- Interactive map of Kopani
- Kopani Location of Kopani in Zaporizhzhia Oblast Kopani Kopani (Ukraine)
- Coordinates: 47°27′13″N 35°43′59″E﻿ / ﻿47.453549°N 35.733062°E
- Country: Ukraine
- Oblast: Zaporizhzhia Oblast
- Raion: Polohy Raion
- Founded Status: 1851

Area
- • Total: 6.12 km^{2} (2.36 sq mi)
- Elevation: 137 m (449 ft)

Population (2001 census)
- • Total: 616
- • Density: 101/km^{2} (261/sq mi)
- Time zone: UTC+2 (EET)
- • Summer (DST): UTC+3 (EEST)
- Postal code: 70562
- Area code: +380 6141

= Kopani, Orikhiv urban hromada, Polohy Raion, Zaporizhzhia Oblast =

Village in Zaporizhzhia Oblast, Ukraine

Kopani (Копані) is a village in Polohy Raion (district) in Zaporizhzhia Oblast of southern Ukraine, at about 62.1 km southeast of the centre of Zaporizhzhia city.

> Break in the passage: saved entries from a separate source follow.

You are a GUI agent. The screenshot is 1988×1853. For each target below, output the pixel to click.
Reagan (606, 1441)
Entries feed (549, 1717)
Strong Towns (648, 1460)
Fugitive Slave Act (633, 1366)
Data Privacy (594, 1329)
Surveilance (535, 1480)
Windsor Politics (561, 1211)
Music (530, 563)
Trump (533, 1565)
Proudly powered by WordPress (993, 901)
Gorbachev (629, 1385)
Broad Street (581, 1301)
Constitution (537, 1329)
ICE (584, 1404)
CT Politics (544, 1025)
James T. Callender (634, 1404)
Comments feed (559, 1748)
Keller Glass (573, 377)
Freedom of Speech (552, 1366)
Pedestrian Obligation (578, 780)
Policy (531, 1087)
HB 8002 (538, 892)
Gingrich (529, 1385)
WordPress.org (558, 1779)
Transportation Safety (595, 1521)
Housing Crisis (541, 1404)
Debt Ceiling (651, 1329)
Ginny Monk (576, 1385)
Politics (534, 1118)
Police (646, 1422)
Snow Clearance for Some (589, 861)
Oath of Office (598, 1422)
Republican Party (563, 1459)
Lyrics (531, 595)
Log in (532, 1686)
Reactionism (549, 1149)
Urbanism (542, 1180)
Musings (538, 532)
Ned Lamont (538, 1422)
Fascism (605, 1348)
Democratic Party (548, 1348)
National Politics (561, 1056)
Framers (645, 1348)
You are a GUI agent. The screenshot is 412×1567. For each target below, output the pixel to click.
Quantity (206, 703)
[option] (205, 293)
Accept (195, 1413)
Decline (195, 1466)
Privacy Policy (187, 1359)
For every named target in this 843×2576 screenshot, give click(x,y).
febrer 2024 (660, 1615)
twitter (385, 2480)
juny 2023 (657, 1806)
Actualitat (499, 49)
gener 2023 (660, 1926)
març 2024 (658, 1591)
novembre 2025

It belongs to Orikhiv urban hromada, one of the hromadas of Ukraine. Nearby villages are Nesterianka to the northwest and Robotyne to the east.

== History ==
Kopani was founded in 1851 under the Russian Empire.

=== Russo-Ukrainian War ===
Shortly before the start of the Battle of Orikhiv on 8 May 2022, during the Russia invasion of Ukraine; the village came under Russian occupation. In the summer of 2023, Ukrainian forces launched a counteroffensive in the region; however, it fell short of its objective and did not reach Kopani. In May 2024, positional fighting was still ongoing in and around Robotyne, a hamlet just east of Kopani.